Over the years, she has stayed engaged with the AADC. Currently, Emma is a member of the AADC 100th Anniversary Honorary Committee. She has returned to campus to share her memories, attend events and to celebrate reunion. She has inspired a new generation of alumnae. In observance of Women’s History Month in March 2018, Emma was the guest speaker at an AADC Black Alumnae Network gathering, accompanied by her daughter Lorraine Warren ’86. She recalled her undergraduate years with gratitude and acknowledged a sense of “working harder” and staying the course for the times as one of the first African-American undergraduates to live on Douglass Campus. Emma forged a new path. She also noted her classmate and campus roommate, another trailblazer, the late Evelyn Sermons Field ’49, with whom she felt connected and whose success she admired. Emma says she also followed in the footsteps of her late sister, Constance Andrews Lambert ‘45.

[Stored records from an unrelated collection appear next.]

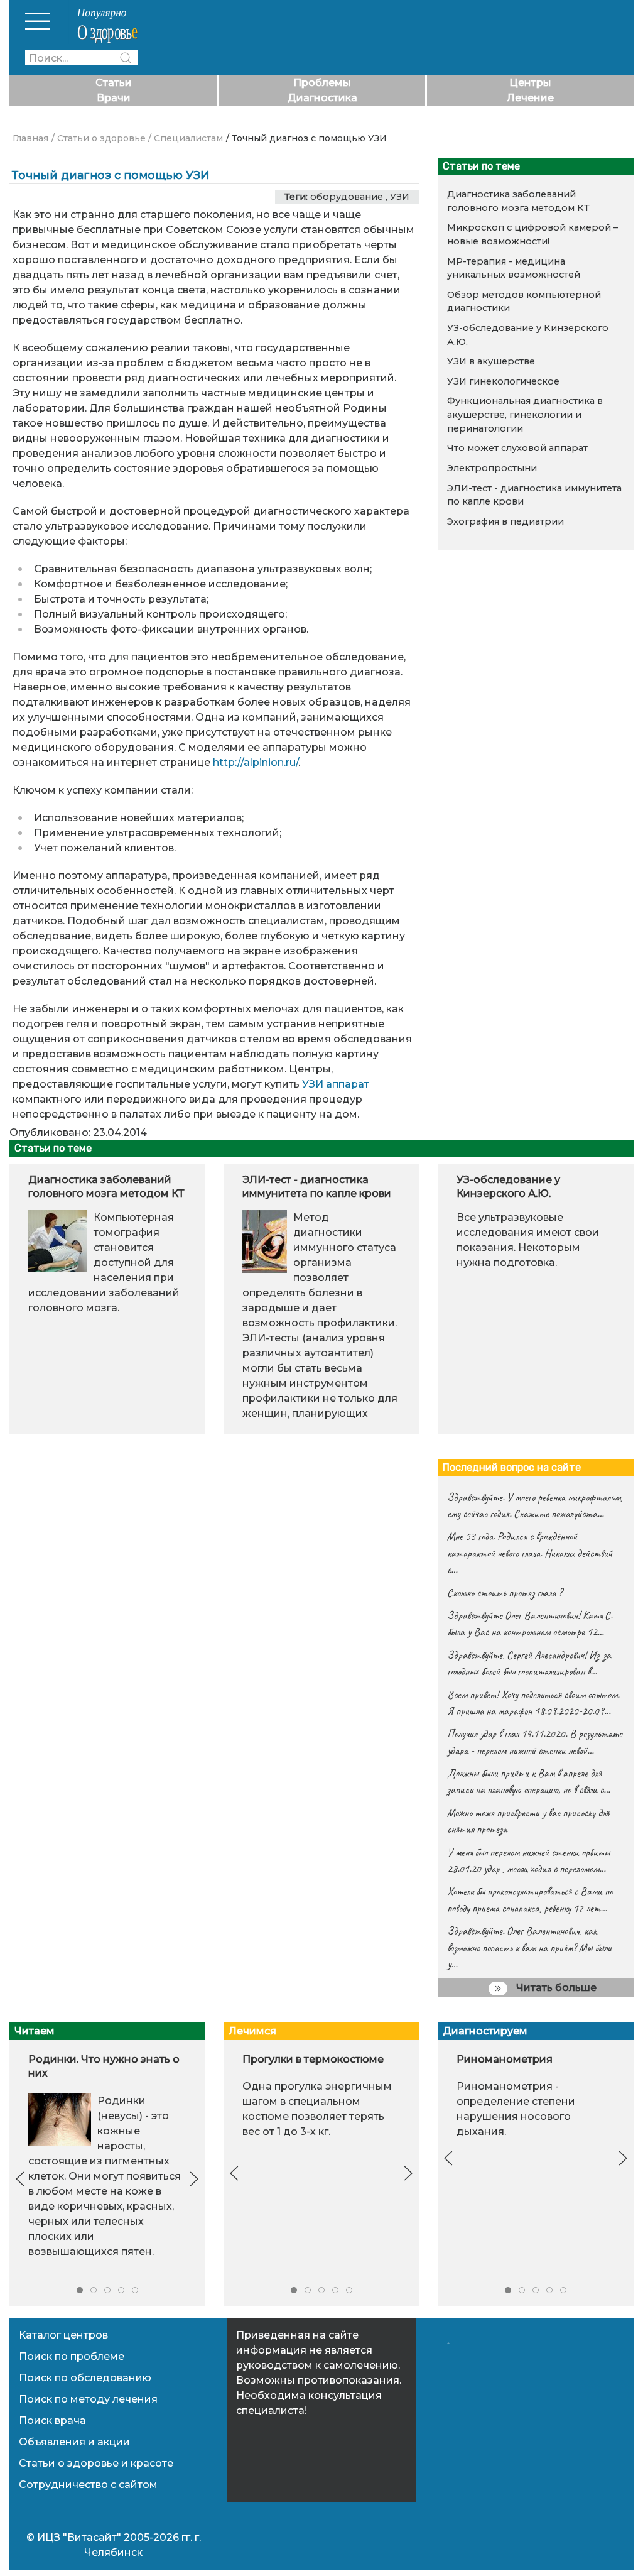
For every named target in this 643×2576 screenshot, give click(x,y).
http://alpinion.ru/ (255, 762)
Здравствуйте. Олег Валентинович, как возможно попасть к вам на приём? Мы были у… (529, 1947)
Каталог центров (63, 2335)
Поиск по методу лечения (88, 2399)
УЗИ (399, 196)
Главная (30, 138)
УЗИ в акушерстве (491, 361)
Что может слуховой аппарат (517, 448)
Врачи (114, 98)
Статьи (113, 83)
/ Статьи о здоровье (98, 138)
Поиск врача (52, 2420)
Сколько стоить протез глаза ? (504, 1593)
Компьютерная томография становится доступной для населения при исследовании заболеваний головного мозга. (104, 1262)
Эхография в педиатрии (505, 521)
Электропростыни (492, 468)
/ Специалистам (185, 138)
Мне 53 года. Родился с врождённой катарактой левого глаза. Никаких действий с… (529, 1552)
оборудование (346, 196)
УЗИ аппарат (335, 1084)
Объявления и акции (74, 2442)
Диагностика (322, 98)
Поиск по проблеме (71, 2356)
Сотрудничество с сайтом (88, 2485)
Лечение (530, 98)
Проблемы (322, 83)
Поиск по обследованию (85, 2378)
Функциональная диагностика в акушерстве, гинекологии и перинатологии (525, 414)
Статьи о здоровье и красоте (96, 2463)
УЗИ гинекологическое (503, 381)
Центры (530, 83)
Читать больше (555, 1988)
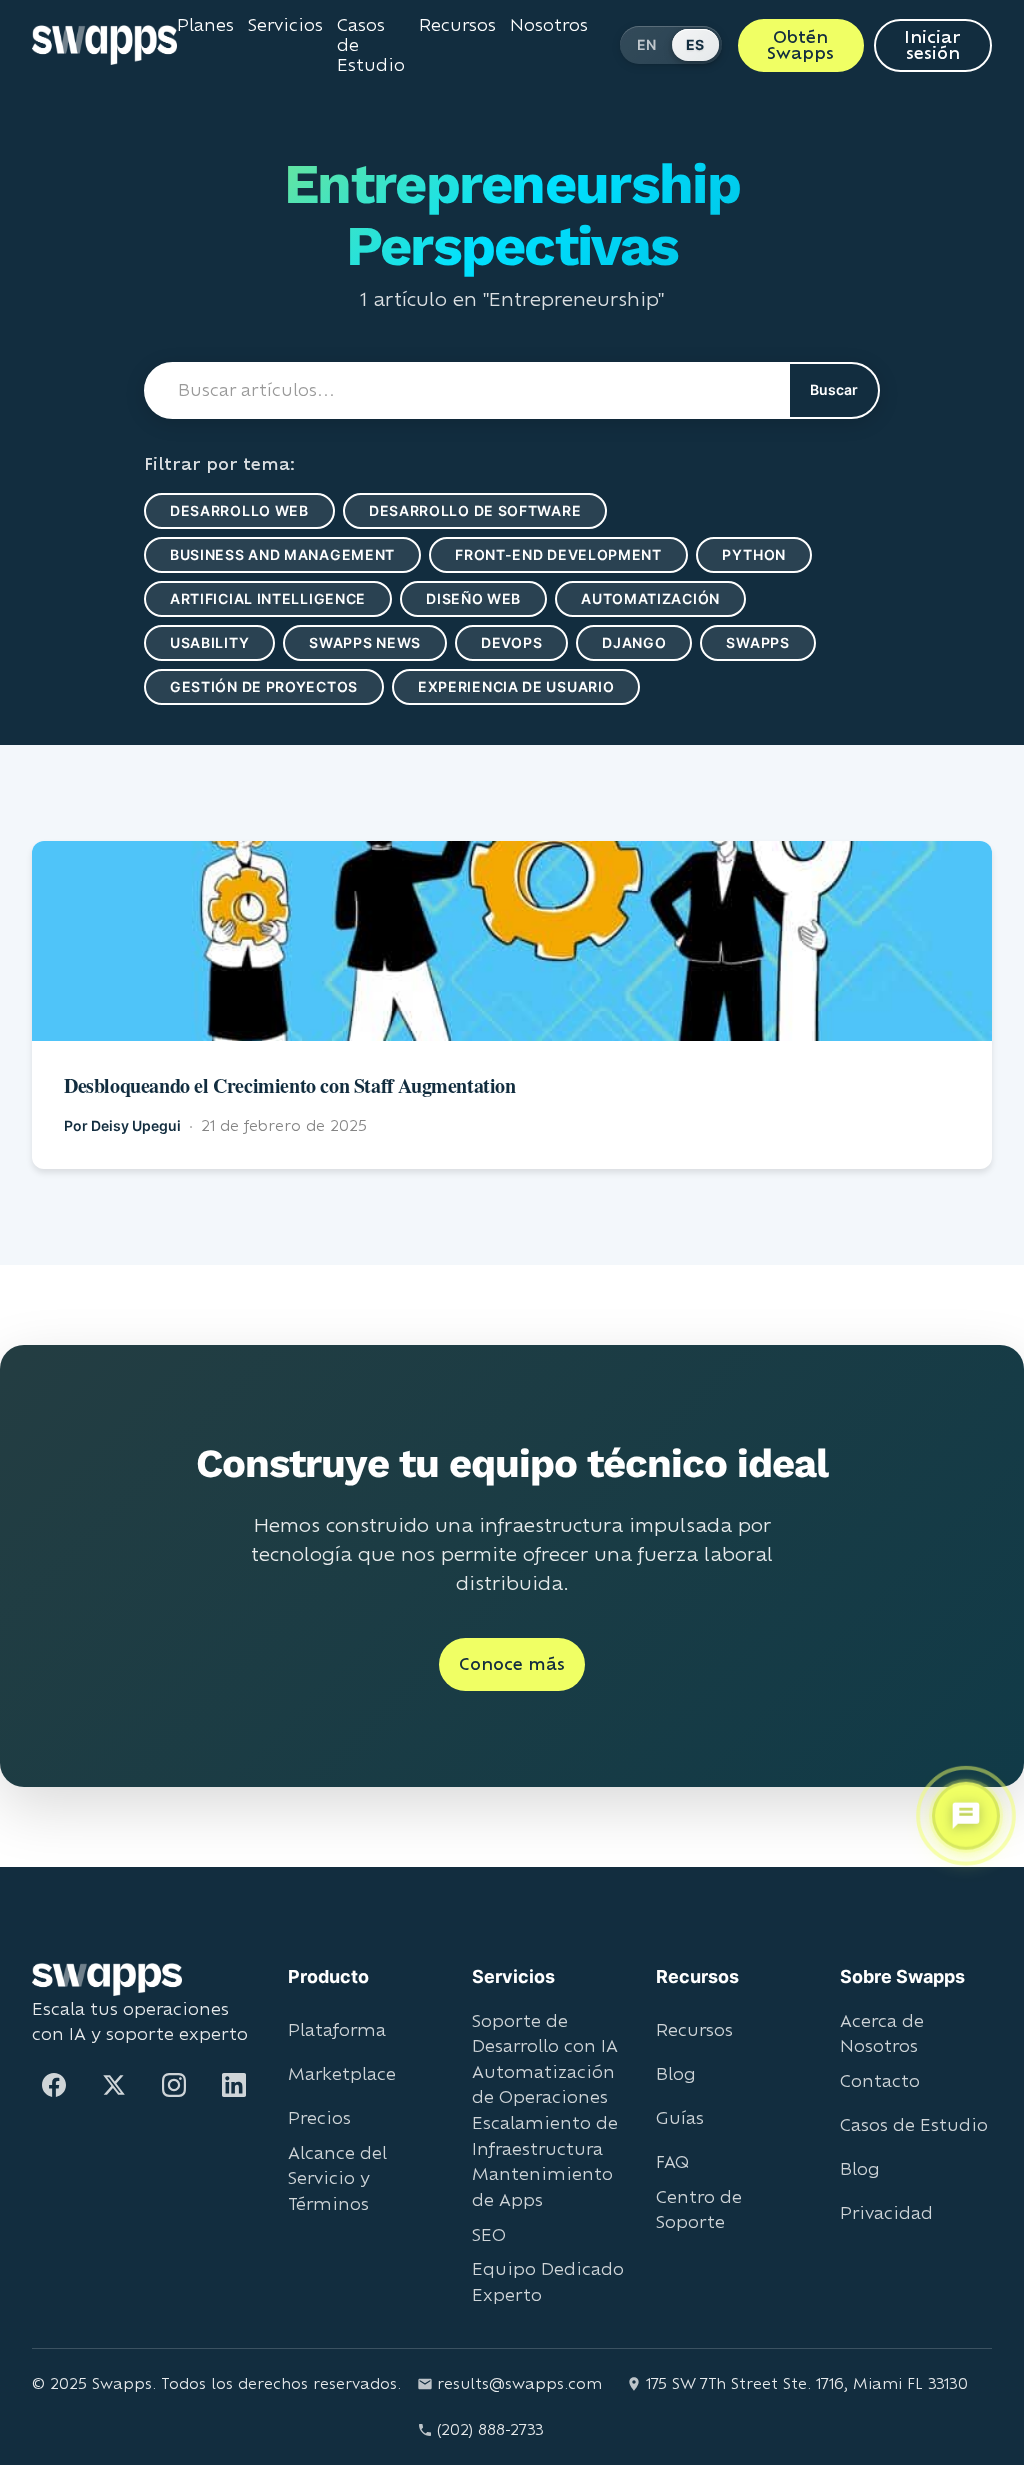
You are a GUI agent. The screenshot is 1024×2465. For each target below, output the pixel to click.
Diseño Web (490, 598)
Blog (676, 2073)
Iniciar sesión (933, 44)
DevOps (526, 642)
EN (647, 44)
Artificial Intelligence (274, 598)
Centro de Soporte (699, 2209)
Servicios (284, 25)
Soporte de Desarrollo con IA (545, 2033)
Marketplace (342, 2073)
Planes (204, 25)
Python (792, 554)
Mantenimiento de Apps (542, 2186)
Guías (680, 2117)
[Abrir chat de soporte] (966, 1812)
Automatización (679, 598)
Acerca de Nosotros (882, 2033)
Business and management (292, 554)
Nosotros (548, 25)
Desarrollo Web (243, 510)
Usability (213, 642)
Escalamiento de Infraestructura (545, 2135)
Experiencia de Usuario (536, 686)
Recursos (456, 25)
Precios (319, 2117)
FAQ (672, 2161)
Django (653, 642)
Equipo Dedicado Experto (548, 2281)
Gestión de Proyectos (269, 686)
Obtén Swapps (801, 44)
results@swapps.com (519, 2383)
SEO (489, 2234)
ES (696, 44)
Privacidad (886, 2212)
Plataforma (337, 2029)
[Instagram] (174, 2085)
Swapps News (375, 642)
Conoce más (512, 1663)
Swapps (779, 642)
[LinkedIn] (234, 2085)
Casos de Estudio (370, 45)
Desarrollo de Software (488, 510)
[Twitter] (114, 2085)
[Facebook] (54, 2085)
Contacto (880, 2080)
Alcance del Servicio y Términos (337, 2178)
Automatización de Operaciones (543, 2084)
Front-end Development (586, 554)
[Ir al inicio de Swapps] (104, 45)
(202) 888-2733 (490, 2429)
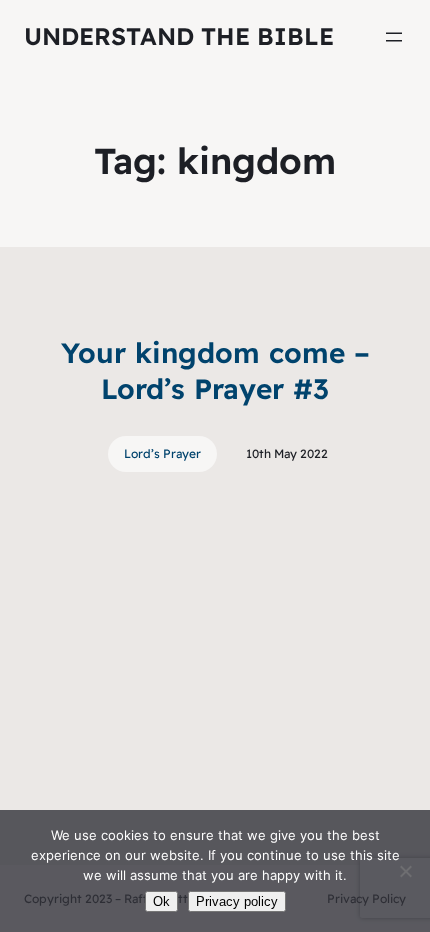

Emma came back to celebrate her 70th reunion at AADC Alumnae Reunion Weekend 2019 along with two of her classmates. She relished the memories and created new ones at the Vanguard Reunion Luncheon and again the next day as she joined in the celebration with other Milestone Reunion Classes as they processed down the center of Voorhees Chapel. She was greeted with awe and admiration by decades of alumnae who felt privileged to meet her.

The AADC salutes Emma and the many women of color who have made an impact on our Douglass alumnae sisterhood. “As an African-American alumna, it has been an honor to meet someone who overcame a lot of obstacles. Emma paved the way and serves as a role model for all alumnae, especially for African-American alumnae,” says AADC Executive Director Valerie Anderson ’81.